VALDOSTA -- With the state's General Assembly session in full swing, local legislators are taking a hard look at Gov. Sonny Perdue's proposals, including a proposed tax hike and a nonbinding referendum on the state flag.
Perdue initially called for cuts in the state's homestead exemption and hikes in taxes on alcohol and cigarettes. He later rescinded the property tax proposal and has said he would consider dropping the "sin tax" hike if legislators can find a way to balance a budget ravaged by declining sales tax collections through spending curbs.
Sen. Tim Golden (D-8) said tax hikes face a tough road -- even in the now-Republican state Senate.
"I obviously wasn't happy with the governor being in office 48 hours and calling for increasing taxes on property owners and increasing taxes on cigarettes," he said. "We need to look at spending cuts first, not a tax increase. I will not support a budget that contains a tax increase."
Golden noted that tobacco taxes would hit area tobacco farmers especially hard in a time when the industry is already struggling.
Rep. Ron Borders agreed that tax hikes are a simplistic tool for coping with budget woes.
"I'm philosophically opposed to an increase in taxes without the opportunity to go through the budget and see where we might have the opportunity to trim some things," he said.
The state's economic woes haven't deterred Borders from pushing the tax abatement policies he promised during his reelection campaign in 2002. He has authored two sales tax holiday bills -- one which would make the tax holiday a permanent fixture with a four-day tax free span in August and another temporary holiday that mirrors the 2002 version with two, two-day holidays during the year.
Borders said he's optimistic one of the two bills will win approval in the General Assembly.
"My position on this all along is that the sales tax holiday, as we have crafted it, has been a revenue-neutral tool," he said. "It does not have the effect of the state losing taxes, and it encourages people to spend a little more money when they get the opportunity to not pay taxes."
Borders conceded he might not get the permanent tax holiday because of budget pressures, but said the money kept in state that would otherwise be lost to Internet or mail order purchases, as well as revenues from border states, would help soften any losses in tax revenues.
Golden and Borders agreed that this might be a lean year for local building projects. Golden said his focus would be on legislation rather than getting area projects in a budget that needs $600-$800 million trimmed away.
Perdue's call for a flag referendum is another hot topic for legislators.

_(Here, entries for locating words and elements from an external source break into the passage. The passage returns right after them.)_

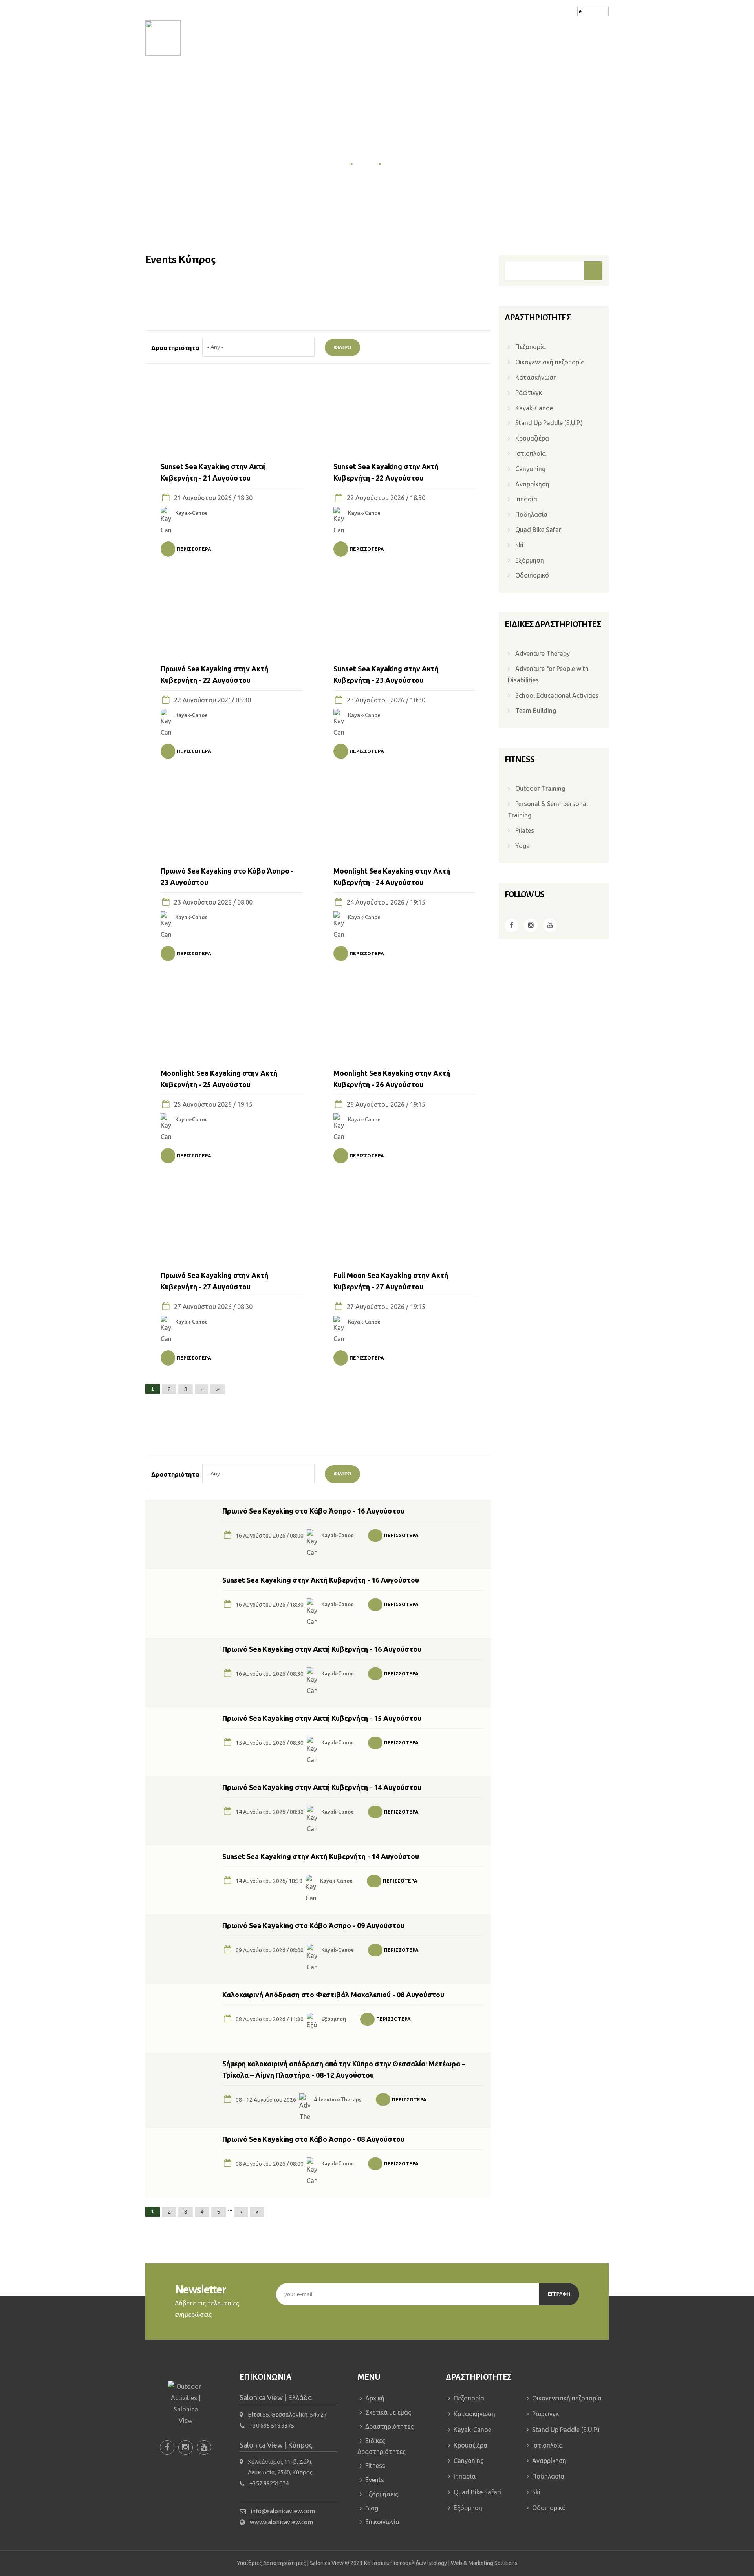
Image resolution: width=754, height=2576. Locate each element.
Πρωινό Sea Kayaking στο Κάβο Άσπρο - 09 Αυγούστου (313, 1925)
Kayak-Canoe (191, 513)
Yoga (522, 845)
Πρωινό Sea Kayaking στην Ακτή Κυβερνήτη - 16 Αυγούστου (321, 1649)
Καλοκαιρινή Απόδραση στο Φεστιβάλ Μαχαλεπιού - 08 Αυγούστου (333, 1994)
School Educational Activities (556, 695)
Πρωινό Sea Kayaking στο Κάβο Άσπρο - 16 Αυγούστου (313, 1511)
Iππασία (526, 499)
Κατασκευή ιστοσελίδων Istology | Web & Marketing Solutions (441, 2562)
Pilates (524, 830)
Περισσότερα (194, 549)
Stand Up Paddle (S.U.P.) (549, 422)
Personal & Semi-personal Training (548, 809)
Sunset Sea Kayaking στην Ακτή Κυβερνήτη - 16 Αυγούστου (320, 1580)
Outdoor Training (540, 788)
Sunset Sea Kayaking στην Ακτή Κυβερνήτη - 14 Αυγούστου (320, 1856)
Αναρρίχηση (532, 484)
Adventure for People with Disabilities (548, 674)
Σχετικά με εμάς (228, 78)
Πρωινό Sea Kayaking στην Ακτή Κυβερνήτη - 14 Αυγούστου (321, 1787)
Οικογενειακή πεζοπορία (550, 362)
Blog (536, 78)
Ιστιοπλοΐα (530, 453)
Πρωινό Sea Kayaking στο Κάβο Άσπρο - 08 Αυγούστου (313, 2139)
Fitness (426, 78)
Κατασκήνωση (536, 377)
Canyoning (530, 468)
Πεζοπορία (530, 346)
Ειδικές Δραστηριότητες (365, 78)
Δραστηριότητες (291, 78)
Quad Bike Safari (539, 529)
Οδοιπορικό (532, 575)
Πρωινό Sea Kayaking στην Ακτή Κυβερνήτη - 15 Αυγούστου (321, 1718)
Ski (519, 544)
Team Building (535, 710)
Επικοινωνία (569, 78)
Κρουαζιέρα (532, 438)
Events (461, 78)
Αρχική (185, 78)
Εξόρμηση (333, 2019)
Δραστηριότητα (175, 347)
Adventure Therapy (338, 2099)
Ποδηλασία (531, 514)
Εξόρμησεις (503, 78)
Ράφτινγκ (528, 392)
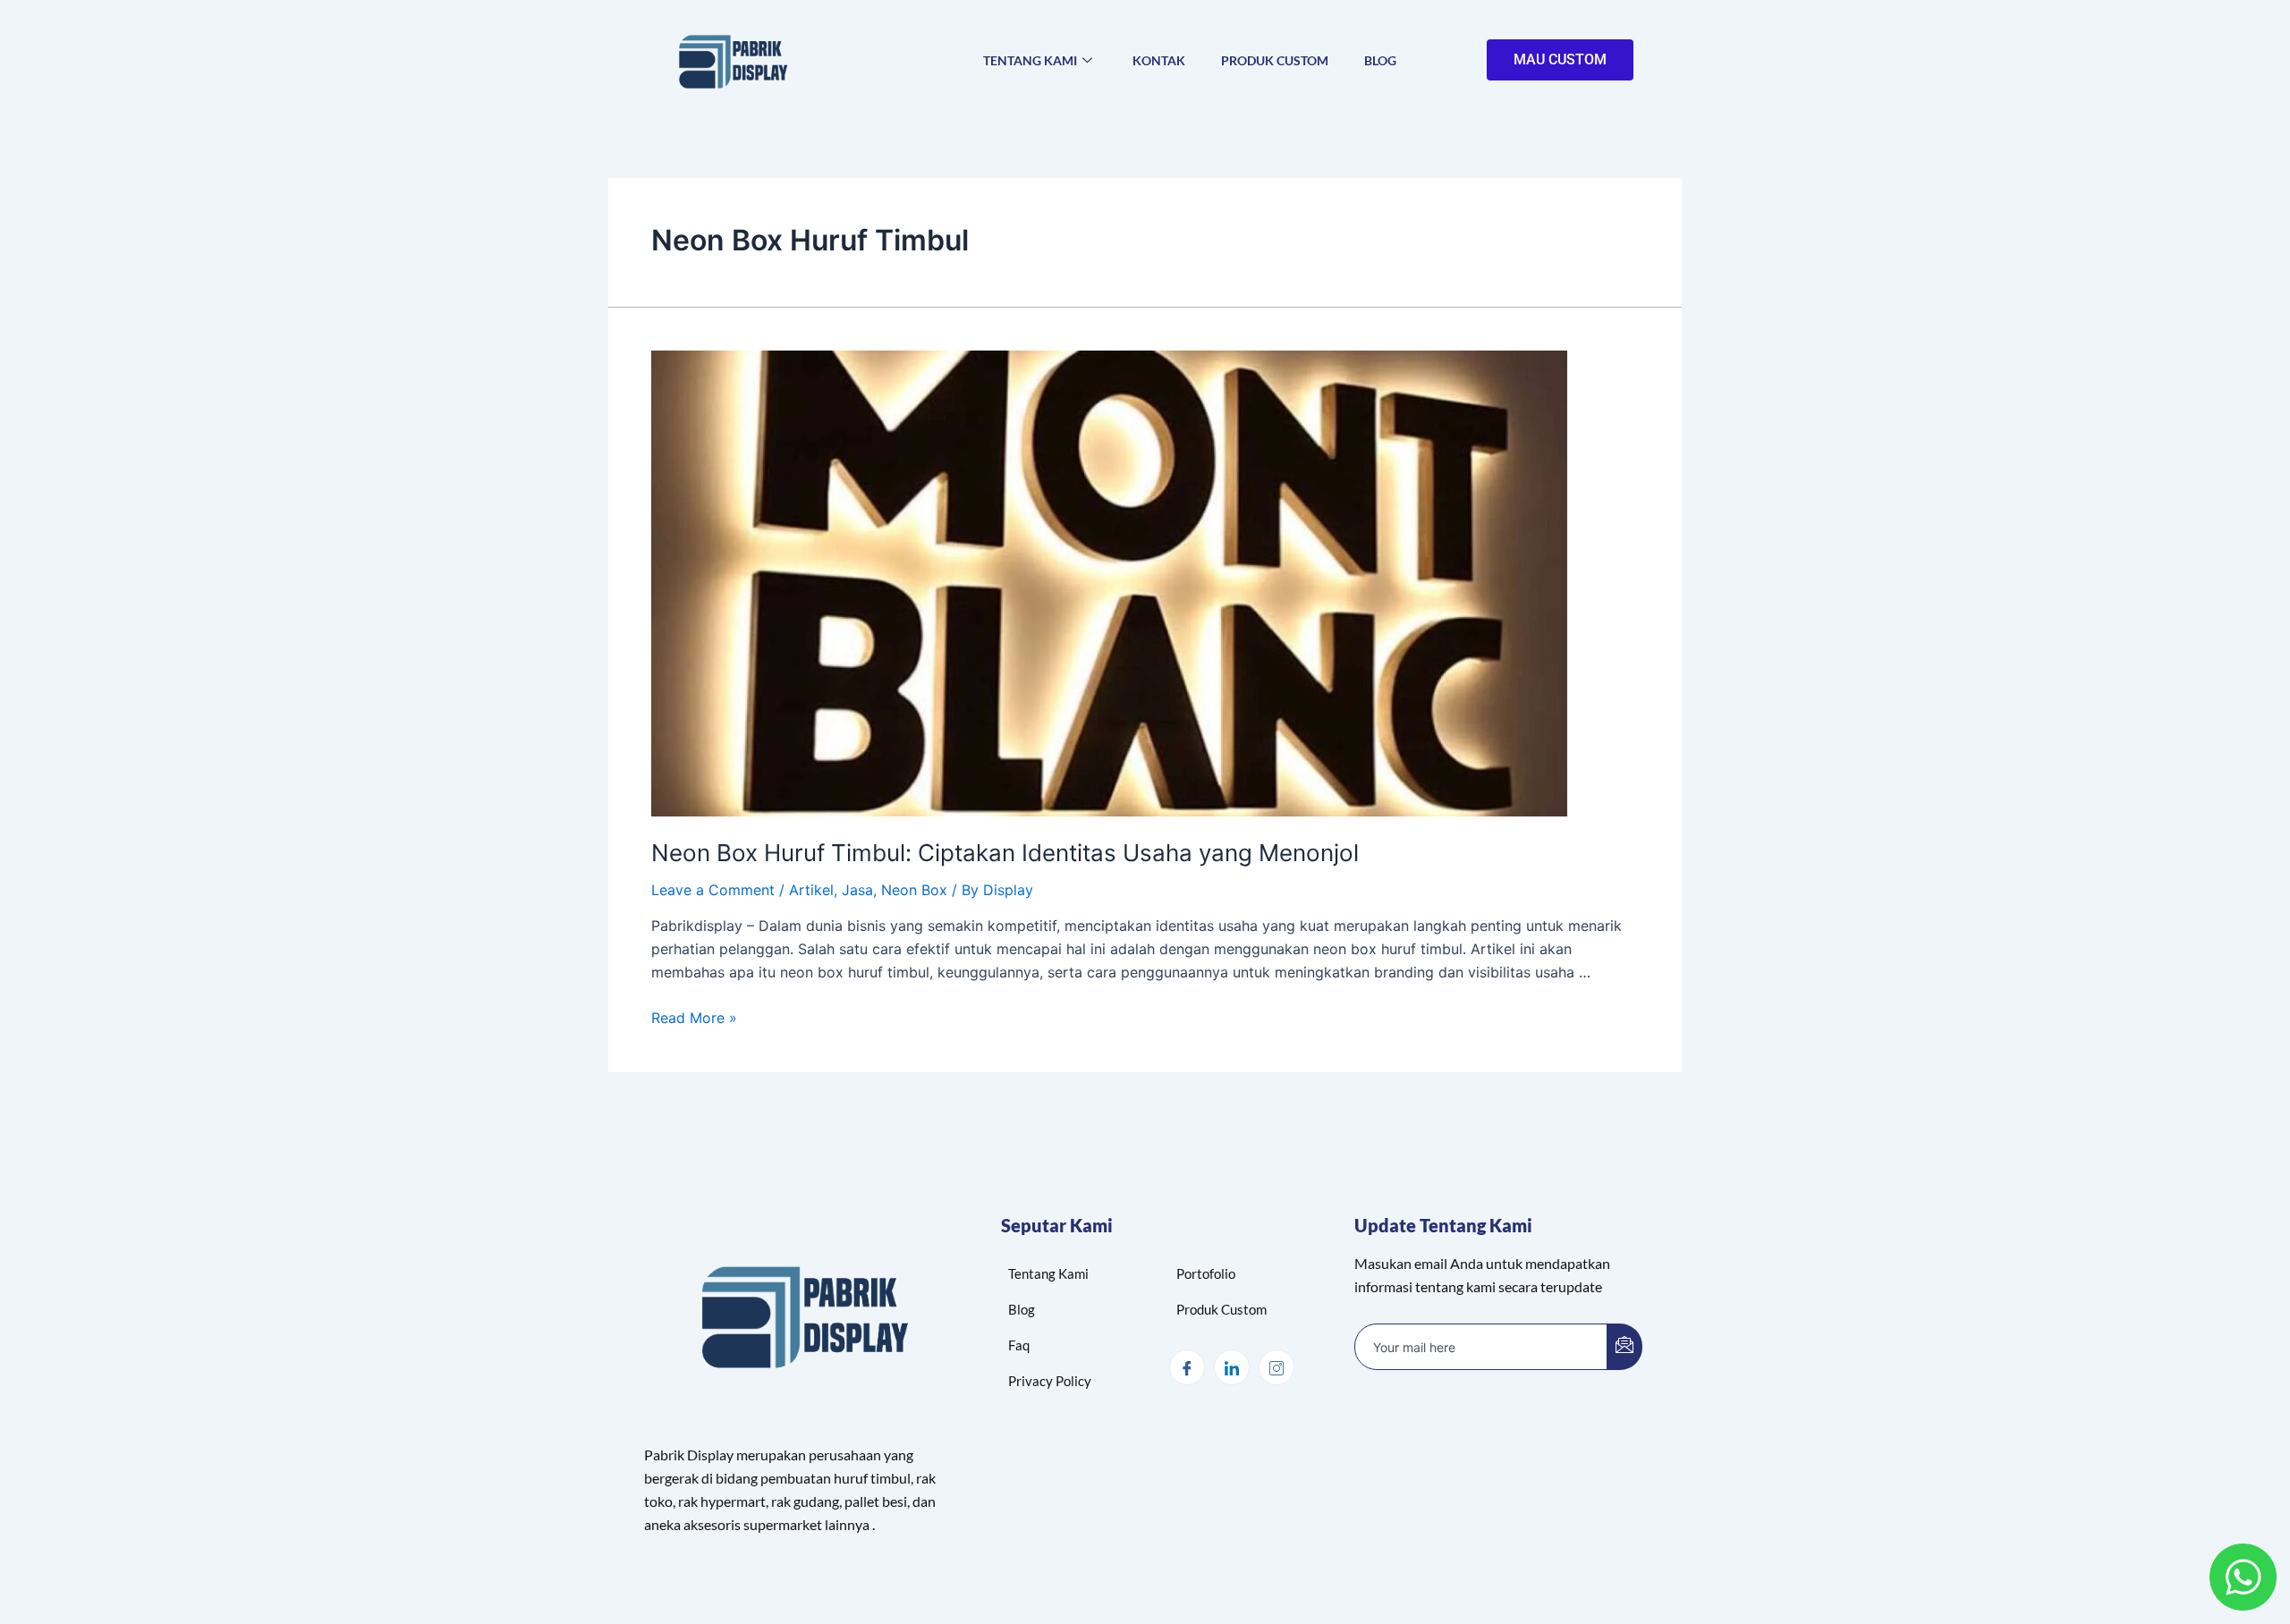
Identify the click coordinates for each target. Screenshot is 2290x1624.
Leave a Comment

Golden said, regardless of the outcome, that a flag vote would do little to unify Georgians as the governor claimed during his State of the State address.
"It's the single most divisive issue out there, without question," he said. "No other issue is as divisive. For anyone to think a referendum is a healing process is wrong. Having said that, I'll keep an open mind and see what (Perdue) proposes. ... I'm troubled by this issue. I love this state. I love these people and the last thing I want to see is divisiveness. The last thing I want to see is the state torn asunder on this issue."
Borders, who took heat from then-Gov. Roy Barnes for abstaining on the flag vote, welcomed a referendum in theory, but wants to see the specifics of Perdue's proposal.
"I don't know how it's going to fly. (Perdue) intimated that he was going to give people a choice on the flag. I can't disagree with that. It's been my statement and position all along. ... I'm sure we'll find out before the session ends. I think the governor is a man of his word and he'll do what he said he would do. That being the case, I think we'll see some sort of referendum on the flag," he said.
Borders and Golden agreed that any flag vote needed to be on the 2004 ballot when turnout would be highest, thereby assuring a true representation of the will of Georgia residents.
A positive result
from the early days of the session were committee assignments. The Lowndes County delegation made out extremely well, with all four members holding spots on either the Appropriations or Ways and Means committees -- the two groups that have the most control over the state's purse strings.
Even Golden, whose party lost control of the Senate, emerged with his most critical appointments intact, avoiding the partisan backlash visited upon other leading Democrats, such as Senate Minority Leader Michael Meyer von Bremen. Golden's independent voting record, and pro-business agenda likely helped his cause.
In the House, the Lowndes delegation lined up early behind new Speaker of the House Terry Coleman (D-Eastman). Democrats who backed Larry Walker's (D-Perry) brief and abortive challenge to Coleman lost out when committee assignments were handed down.
"The House (delegation) did far better than we would have done had the previous speaker (Tom Murphy) remained the speaker. The new speaker is someone we are all real close to and knew real well," Borders said.